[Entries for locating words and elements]

━━━━━━━━

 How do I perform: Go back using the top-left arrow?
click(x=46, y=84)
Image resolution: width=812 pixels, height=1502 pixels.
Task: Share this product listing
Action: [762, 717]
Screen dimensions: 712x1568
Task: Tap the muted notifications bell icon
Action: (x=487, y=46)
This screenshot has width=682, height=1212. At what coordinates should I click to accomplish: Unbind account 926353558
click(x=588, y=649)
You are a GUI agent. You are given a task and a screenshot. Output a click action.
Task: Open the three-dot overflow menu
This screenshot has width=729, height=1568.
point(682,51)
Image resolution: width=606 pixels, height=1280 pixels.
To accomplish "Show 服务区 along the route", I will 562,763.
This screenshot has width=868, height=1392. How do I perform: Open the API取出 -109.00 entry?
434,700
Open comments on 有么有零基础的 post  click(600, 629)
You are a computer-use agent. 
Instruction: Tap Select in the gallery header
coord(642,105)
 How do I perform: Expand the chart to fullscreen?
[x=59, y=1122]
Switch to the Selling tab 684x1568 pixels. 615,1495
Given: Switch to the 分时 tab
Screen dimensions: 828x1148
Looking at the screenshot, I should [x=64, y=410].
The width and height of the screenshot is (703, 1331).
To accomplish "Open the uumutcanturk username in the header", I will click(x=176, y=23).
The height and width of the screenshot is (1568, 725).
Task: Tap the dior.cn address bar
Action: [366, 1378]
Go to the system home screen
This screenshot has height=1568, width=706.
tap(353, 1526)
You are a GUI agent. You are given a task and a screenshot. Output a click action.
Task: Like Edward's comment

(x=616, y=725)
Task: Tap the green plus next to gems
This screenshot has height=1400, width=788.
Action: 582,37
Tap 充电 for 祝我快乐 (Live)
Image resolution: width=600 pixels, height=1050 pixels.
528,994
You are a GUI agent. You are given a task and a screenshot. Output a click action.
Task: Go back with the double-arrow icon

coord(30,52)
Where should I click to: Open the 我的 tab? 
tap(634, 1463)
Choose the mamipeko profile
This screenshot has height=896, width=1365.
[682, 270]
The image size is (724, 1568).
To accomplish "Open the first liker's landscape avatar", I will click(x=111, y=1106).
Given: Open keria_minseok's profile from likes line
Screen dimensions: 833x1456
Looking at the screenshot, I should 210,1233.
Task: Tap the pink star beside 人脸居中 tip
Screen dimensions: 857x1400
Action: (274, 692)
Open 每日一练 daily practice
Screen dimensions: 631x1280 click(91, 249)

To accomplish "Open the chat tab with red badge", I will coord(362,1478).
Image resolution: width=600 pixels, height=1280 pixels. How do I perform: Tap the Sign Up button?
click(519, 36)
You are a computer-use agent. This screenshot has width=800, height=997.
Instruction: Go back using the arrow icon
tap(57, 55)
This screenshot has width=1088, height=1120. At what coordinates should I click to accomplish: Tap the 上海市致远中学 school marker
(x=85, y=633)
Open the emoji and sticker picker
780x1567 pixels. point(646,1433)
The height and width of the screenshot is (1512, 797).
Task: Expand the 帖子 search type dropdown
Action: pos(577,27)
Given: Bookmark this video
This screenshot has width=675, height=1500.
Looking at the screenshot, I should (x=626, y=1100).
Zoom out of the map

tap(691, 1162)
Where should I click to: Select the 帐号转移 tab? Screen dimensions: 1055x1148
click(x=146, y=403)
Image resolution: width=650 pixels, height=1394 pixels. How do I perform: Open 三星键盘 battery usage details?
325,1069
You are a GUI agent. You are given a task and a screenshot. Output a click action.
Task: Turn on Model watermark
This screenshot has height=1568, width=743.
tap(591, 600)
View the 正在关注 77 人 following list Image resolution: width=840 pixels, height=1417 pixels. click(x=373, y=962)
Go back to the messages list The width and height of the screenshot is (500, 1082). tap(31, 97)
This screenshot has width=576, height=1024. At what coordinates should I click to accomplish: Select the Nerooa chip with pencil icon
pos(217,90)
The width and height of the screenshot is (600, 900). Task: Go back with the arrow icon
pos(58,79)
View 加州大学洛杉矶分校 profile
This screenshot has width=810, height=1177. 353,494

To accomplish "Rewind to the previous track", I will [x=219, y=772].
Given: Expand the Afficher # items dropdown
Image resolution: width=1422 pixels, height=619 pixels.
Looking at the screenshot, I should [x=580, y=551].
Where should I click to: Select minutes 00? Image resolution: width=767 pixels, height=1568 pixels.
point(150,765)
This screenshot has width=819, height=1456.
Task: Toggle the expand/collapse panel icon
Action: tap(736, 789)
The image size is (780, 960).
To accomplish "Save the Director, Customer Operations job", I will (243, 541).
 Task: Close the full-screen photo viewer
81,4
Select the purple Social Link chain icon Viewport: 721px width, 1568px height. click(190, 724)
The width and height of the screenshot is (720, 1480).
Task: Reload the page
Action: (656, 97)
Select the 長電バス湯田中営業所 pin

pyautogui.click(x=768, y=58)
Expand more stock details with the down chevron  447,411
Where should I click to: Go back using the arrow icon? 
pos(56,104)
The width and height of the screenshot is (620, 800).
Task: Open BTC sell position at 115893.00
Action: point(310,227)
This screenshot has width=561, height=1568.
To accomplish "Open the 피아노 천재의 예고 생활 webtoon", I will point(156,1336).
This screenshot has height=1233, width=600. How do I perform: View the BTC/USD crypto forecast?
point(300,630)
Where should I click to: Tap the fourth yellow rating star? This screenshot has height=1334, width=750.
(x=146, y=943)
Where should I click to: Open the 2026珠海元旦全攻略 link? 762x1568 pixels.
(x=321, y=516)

━━━━━━━━

• [Required work]:
Render the records above as a numbered list, leaving out any blank lines.

• [Solution]:
1.  How do I perform: Go back using the top-left arrow?
2. click(x=46, y=84)
3. Image resolution: width=812 pixels, height=1502 pixels.
4. Task: Share this product listing
5. Action: [762, 717]
6. Screen dimensions: 712x1568
7. Task: Tap the muted notifications bell icon
8. Action: (x=487, y=46)
9. This screenshot has width=682, height=1212. At what coordinates should I click to accomplish: Unbind account 926353558
10. click(x=588, y=649)
11. You are a GUI agent. You are given a task and a screenshot. Output a click action.
12. Task: Open the three-dot overflow menu
13. This screenshot has width=729, height=1568.
14. point(682,51)
15. Image resolution: width=606 pixels, height=1280 pixels.
16. To accomplish "Show 服务区 along the route", I will 562,763.
17. This screenshot has width=868, height=1392. How do I perform: Open the API取出 -109.00 entry?
18. 434,700
19. Open comments on 有么有零基础的 post  click(600, 629)
20. You are a computer-use agent. 
21. Instruction: Tap Select in the gallery header
22. coord(642,105)
23.  How do I perform: Expand the chart to fullscreen?
24. [x=59, y=1122]
25. Switch to the Selling tab 684x1568 pixels. 615,1495
26. Given: Switch to the 分时 tab
27. Screen dimensions: 828x1148
28. Looking at the screenshot, I should [x=64, y=410].
29. The width and height of the screenshot is (703, 1331).
30. To accomplish "Open the uumutcanturk username in the header", I will click(x=176, y=23).
31. The height and width of the screenshot is (1568, 725).
32. Task: Tap the dior.cn address bar
33. Action: [366, 1378]
34. Go to the system home screen
35. This screenshot has height=1568, width=706.
36. tap(353, 1526)
37. You are a GUI agent. You are given a task and a screenshot. Output a click action.
38. Task: Like Edward's comment
39. (x=616, y=725)
40. Task: Tap the green plus next to gems
41. This screenshot has height=1400, width=788.
42. Action: 582,37
43. Tap 充电 for 祝我快乐 (Live)
44. Image resolution: width=600 pixels, height=1050 pixels.
45. 528,994
46. You are a GUI agent. You are given a task and a screenshot. Output a click action.
47. Task: Go back with the double-arrow icon
48. coord(30,52)
49. Where should I click to: Open the 我的 tab? 
50. tap(634, 1463)
51. Choose the mamipeko profile
52. This screenshot has height=896, width=1365.
53. [682, 270]
54. The image size is (724, 1568).
55. To accomplish "Open the first liker's landscape avatar", I will click(x=111, y=1106).
56. Given: Open keria_minseok's profile from likes line
57. Screen dimensions: 833x1456
58. Looking at the screenshot, I should 210,1233.
59. Task: Tap the pink star beside 人脸居中 tip
60. Screen dimensions: 857x1400
61. Action: (274, 692)
62. Open 每日一练 daily practice
63. Screen dimensions: 631x1280 click(91, 249)
64. To accomplish "Open the chat tab with red badge", I will coord(362,1478).
65. Image resolution: width=600 pixels, height=1280 pixels. How do I perform: Tap the Sign Up button?
66. click(519, 36)
67. You are a computer-use agent. This screenshot has width=800, height=997.
68. Instruction: Go back using the arrow icon
69. tap(57, 55)
70. This screenshot has width=1088, height=1120. At what coordinates should I click to accomplish: Tap the 上海市致远中学 school marker
71. (x=85, y=633)
72. Open the emoji and sticker picker
73. 780x1567 pixels. point(646,1433)
74. The height and width of the screenshot is (1512, 797).
75. Task: Expand the 帖子 search type dropdown
76. Action: pos(577,27)
77. Given: Bookmark this video
78. This screenshot has width=675, height=1500.
79. Looking at the screenshot, I should (x=626, y=1100).
80. Zoom out of the map
81. tap(691, 1162)
82. Where should I click to: Select the 帐号转移 tab? Screen dimensions: 1055x1148
83. click(x=146, y=403)
84. Image resolution: width=650 pixels, height=1394 pixels. How do I perform: Open 三星键盘 battery usage details?
85. 325,1069
86. You are a GUI agent. You are given a task and a screenshot. Output a click action.
87. Task: Turn on Model watermark
88. This screenshot has height=1568, width=743.
89. tap(591, 600)
90. View the 正在关注 77 人 following list Image resolution: width=840 pixels, height=1417 pixels. click(x=373, y=962)
91. Go back to the messages list The width and height of the screenshot is (500, 1082). tap(31, 97)
92. This screenshot has width=576, height=1024. At what coordinates should I click to accomplish: Select the Nerooa chip with pencil icon
93. pos(217,90)
94. The width and height of the screenshot is (600, 900). Task: Go back with the arrow icon
95. pos(58,79)
96. View 加州大学洛杉矶分校 profile
97. This screenshot has width=810, height=1177. 353,494
98. To accomplish "Rewind to the previous track", I will [x=219, y=772].
99. Given: Expand the Afficher # items dropdown
100. Image resolution: width=1422 pixels, height=619 pixels.
101. Looking at the screenshot, I should [x=580, y=551].
102. Where should I click to: Select minutes 00? Image resolution: width=767 pixels, height=1568 pixels.
103. point(150,765)
104. This screenshot has width=819, height=1456.
105. Task: Toggle the expand/collapse panel icon
106. Action: tap(736, 789)
107. The image size is (780, 960).
108. To accomplish "Save the Director, Customer Operations job", I will (243, 541).
109.  Task: Close the full-screen photo viewer
110. 81,4
111. Select the purple Social Link chain icon Viewport: 721px width, 1568px height. click(190, 724)
112. The width and height of the screenshot is (720, 1480).
113. Task: Reload the page
114. Action: (656, 97)
115. Select the 長電バス湯田中営業所 pin
116. pyautogui.click(x=768, y=58)
117. Expand more stock details with the down chevron  447,411
118. Where should I click to: Go back using the arrow icon? 
119. pos(56,104)
120. The width and height of the screenshot is (620, 800).
121. Task: Open BTC sell position at 115893.00
122. Action: point(310,227)
123. This screenshot has width=561, height=1568.
124. To accomplish "Open the 피아노 천재의 예고 생활 webtoon", I will point(156,1336).
125. This screenshot has height=1233, width=600. How do I perform: View the BTC/USD crypto forecast?
126. point(300,630)
127. Where should I click to: Tap the fourth yellow rating star? This screenshot has height=1334, width=750.
128. (x=146, y=943)
129. Where should I click to: Open the 2026珠海元旦全攻略 link? 762x1568 pixels.
130. (x=321, y=516)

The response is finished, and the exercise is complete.